> **TASK TO COMPLETE**: Copy the data verbatim, from its first line up to and including the line with "Action: click(x=334, y=107)".

[Start of DATA LINES]

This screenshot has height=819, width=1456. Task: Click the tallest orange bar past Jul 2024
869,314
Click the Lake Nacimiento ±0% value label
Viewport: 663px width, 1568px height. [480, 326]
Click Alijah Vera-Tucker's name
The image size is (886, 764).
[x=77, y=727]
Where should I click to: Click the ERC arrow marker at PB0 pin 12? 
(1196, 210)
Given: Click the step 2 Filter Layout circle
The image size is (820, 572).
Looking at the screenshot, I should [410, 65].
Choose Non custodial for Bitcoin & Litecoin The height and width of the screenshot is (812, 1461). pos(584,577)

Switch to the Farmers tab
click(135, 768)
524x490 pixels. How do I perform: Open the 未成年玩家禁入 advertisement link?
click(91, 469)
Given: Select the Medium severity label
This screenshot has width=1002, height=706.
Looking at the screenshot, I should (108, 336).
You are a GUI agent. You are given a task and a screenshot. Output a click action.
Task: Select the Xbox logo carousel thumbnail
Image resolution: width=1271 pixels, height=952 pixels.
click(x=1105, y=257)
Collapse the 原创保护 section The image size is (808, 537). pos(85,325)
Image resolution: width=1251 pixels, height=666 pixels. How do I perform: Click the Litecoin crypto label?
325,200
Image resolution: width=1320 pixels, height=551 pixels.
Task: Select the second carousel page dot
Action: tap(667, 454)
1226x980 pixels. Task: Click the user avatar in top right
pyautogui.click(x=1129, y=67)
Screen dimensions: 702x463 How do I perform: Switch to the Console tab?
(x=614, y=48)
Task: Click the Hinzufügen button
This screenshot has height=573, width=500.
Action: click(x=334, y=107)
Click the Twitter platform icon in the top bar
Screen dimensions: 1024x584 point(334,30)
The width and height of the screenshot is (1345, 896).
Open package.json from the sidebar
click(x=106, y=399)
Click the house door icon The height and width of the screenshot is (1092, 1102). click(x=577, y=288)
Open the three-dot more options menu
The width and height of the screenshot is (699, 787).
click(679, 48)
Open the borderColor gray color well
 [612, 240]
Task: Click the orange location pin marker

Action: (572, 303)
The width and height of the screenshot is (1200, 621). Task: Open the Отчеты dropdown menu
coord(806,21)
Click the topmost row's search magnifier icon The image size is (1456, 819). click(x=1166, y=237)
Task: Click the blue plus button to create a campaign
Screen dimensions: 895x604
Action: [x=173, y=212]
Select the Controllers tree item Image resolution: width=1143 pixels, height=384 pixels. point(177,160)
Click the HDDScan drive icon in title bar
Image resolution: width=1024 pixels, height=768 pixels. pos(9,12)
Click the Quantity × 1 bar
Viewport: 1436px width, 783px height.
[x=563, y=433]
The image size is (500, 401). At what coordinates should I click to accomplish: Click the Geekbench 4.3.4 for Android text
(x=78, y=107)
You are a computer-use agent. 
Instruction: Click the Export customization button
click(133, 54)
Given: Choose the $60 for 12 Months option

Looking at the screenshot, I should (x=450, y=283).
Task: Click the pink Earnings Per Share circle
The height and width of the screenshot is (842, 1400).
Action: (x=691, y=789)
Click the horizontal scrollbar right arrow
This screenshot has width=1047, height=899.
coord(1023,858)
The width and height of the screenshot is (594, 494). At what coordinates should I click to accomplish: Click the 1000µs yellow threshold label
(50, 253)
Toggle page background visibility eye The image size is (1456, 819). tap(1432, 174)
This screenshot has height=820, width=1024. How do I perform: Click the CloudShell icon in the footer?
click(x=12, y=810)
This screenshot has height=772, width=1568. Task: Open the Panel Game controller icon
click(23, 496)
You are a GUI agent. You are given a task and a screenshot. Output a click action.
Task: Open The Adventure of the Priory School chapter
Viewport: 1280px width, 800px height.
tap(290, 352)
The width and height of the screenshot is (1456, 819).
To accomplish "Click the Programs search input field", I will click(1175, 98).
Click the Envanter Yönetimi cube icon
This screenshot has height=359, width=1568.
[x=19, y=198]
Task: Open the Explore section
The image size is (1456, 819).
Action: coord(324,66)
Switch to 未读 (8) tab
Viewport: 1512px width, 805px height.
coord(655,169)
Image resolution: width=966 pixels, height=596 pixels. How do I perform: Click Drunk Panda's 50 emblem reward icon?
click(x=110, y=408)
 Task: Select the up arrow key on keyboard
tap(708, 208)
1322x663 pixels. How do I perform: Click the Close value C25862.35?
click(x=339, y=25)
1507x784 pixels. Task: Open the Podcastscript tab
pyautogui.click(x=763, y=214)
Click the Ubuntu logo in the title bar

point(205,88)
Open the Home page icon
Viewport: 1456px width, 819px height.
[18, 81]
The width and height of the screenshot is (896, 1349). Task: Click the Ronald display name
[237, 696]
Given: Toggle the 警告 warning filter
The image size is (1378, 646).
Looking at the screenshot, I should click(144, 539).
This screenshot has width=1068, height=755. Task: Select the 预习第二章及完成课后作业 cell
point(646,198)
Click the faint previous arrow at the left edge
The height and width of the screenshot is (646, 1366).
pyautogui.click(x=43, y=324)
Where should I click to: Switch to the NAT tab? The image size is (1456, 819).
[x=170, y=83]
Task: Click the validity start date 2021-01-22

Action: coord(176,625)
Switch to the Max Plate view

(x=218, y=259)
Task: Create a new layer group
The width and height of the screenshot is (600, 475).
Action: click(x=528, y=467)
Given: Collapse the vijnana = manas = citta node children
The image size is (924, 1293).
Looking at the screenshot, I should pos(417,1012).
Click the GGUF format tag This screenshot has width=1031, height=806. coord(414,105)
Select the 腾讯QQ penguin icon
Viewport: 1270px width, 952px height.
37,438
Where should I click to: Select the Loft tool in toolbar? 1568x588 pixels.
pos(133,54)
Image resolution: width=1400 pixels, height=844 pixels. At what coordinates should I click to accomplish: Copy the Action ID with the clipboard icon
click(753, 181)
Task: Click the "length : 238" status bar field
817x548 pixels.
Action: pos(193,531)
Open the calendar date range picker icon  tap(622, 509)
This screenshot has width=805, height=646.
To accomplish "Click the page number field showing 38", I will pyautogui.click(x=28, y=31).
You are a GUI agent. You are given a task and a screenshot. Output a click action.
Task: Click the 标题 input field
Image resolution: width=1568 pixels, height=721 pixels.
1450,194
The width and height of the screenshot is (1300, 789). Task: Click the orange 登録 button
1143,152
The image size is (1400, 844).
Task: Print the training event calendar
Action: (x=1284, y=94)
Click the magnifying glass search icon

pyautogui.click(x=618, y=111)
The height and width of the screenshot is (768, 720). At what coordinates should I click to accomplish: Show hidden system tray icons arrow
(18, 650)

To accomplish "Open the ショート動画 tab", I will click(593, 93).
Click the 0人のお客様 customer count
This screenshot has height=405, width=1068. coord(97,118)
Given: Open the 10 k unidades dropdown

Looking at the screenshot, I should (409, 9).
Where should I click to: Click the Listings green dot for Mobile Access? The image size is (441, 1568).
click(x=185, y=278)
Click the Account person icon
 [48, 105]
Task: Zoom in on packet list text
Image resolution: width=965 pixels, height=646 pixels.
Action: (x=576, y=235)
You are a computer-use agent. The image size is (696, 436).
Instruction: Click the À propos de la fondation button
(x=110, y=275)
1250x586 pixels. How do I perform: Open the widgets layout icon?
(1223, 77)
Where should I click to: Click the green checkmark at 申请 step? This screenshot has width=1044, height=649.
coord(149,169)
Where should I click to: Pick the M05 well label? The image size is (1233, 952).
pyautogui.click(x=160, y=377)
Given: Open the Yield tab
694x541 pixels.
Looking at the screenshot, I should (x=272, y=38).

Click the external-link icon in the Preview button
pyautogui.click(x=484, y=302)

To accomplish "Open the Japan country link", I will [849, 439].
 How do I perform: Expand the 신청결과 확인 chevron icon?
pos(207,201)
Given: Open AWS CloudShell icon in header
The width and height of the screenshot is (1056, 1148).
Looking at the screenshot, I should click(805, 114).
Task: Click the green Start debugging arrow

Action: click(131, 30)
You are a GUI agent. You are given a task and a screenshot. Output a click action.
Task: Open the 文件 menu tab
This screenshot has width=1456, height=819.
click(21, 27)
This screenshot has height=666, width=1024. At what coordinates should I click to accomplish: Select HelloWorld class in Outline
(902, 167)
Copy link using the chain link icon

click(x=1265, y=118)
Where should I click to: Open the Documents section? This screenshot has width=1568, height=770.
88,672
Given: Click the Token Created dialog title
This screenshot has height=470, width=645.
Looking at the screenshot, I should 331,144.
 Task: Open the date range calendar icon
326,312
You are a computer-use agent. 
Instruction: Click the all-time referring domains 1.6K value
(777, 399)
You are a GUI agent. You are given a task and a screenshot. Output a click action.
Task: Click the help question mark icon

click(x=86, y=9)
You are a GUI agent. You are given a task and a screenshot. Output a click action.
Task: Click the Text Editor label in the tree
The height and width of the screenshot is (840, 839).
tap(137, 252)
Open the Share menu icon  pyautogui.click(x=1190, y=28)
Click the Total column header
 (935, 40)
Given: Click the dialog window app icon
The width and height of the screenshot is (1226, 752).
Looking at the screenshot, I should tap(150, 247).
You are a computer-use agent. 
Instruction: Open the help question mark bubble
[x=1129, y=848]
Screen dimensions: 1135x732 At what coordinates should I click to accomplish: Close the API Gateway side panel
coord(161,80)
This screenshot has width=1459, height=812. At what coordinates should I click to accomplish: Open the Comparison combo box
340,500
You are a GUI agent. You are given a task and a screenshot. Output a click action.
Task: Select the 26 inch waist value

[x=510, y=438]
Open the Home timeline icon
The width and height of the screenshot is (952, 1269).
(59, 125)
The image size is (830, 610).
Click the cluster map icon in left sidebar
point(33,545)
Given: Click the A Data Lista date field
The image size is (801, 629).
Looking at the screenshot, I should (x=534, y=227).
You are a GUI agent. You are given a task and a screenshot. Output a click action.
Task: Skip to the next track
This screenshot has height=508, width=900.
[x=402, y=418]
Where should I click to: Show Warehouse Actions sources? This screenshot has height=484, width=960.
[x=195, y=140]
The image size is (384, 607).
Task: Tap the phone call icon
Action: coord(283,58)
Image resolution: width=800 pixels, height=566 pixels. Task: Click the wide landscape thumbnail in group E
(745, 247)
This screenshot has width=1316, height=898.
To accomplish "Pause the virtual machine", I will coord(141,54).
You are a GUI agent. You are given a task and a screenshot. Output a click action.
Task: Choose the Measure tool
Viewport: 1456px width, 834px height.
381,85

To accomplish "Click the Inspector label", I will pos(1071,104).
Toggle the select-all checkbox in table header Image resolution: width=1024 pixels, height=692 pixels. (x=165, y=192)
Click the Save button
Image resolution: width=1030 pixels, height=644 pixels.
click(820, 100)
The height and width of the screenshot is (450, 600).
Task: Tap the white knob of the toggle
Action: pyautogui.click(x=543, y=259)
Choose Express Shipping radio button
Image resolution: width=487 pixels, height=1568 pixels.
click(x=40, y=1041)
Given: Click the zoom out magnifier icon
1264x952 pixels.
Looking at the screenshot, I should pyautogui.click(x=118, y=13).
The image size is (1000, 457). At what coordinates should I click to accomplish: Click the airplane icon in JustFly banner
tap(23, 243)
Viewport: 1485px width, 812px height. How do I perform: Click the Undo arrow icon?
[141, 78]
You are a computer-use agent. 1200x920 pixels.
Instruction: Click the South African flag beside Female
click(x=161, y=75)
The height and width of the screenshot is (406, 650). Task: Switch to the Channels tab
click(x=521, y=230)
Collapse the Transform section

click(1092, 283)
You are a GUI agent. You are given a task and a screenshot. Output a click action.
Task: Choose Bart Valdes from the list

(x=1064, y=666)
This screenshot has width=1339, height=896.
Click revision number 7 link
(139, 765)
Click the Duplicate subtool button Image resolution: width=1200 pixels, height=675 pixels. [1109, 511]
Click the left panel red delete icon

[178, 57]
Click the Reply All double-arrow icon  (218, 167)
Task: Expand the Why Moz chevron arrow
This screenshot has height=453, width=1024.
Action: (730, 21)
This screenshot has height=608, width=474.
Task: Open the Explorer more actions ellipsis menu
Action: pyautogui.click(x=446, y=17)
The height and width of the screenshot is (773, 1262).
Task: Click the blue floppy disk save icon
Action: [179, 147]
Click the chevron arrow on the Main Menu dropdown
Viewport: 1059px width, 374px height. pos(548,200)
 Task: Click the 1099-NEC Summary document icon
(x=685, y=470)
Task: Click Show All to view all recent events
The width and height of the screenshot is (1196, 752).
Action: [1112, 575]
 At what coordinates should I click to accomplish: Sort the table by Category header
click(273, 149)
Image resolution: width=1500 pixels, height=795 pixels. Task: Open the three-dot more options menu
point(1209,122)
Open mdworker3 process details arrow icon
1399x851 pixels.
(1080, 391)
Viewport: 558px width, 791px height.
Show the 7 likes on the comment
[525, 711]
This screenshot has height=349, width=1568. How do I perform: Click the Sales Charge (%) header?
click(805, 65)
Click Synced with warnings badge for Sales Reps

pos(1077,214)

[End of DATA LINES]

> **SOLVED PROBLEM**:
This screenshot has height=819, width=1456. Task: Click the tallest orange bar past Jul 2024
869,314
Click the Lake Nacimiento ±0% value label
Viewport: 663px width, 1568px height. [480, 326]
Click Alijah Vera-Tucker's name
The image size is (886, 764).
[x=77, y=727]
Where should I click to: Click the ERC arrow marker at PB0 pin 12? 
(1196, 210)
Given: Click the step 2 Filter Layout circle
The image size is (820, 572).
Looking at the screenshot, I should [410, 65].
Choose Non custodial for Bitcoin & Litecoin The height and width of the screenshot is (812, 1461). pos(584,577)

Switch to the Farmers tab
click(135, 768)
524x490 pixels. How do I perform: Open the 未成年玩家禁入 advertisement link?
click(91, 469)
Given: Select the Medium severity label
This screenshot has width=1002, height=706.
Looking at the screenshot, I should (108, 336).
You are a GUI agent. You are given a task and a screenshot. Output a click action.
Task: Select the Xbox logo carousel thumbnail
Image resolution: width=1271 pixels, height=952 pixels.
click(x=1105, y=257)
Collapse the 原创保护 section The image size is (808, 537). pos(85,325)
Image resolution: width=1251 pixels, height=666 pixels. How do I perform: Click the Litecoin crypto label?
325,200
Image resolution: width=1320 pixels, height=551 pixels.
Task: Select the second carousel page dot
Action: tap(667, 454)
1226x980 pixels. Task: Click the user avatar in top right
pyautogui.click(x=1129, y=67)
Screen dimensions: 702x463 How do I perform: Switch to the Console tab?
(x=614, y=48)
Task: Click the Hinzufügen button
This screenshot has height=573, width=500.
Action: click(x=334, y=107)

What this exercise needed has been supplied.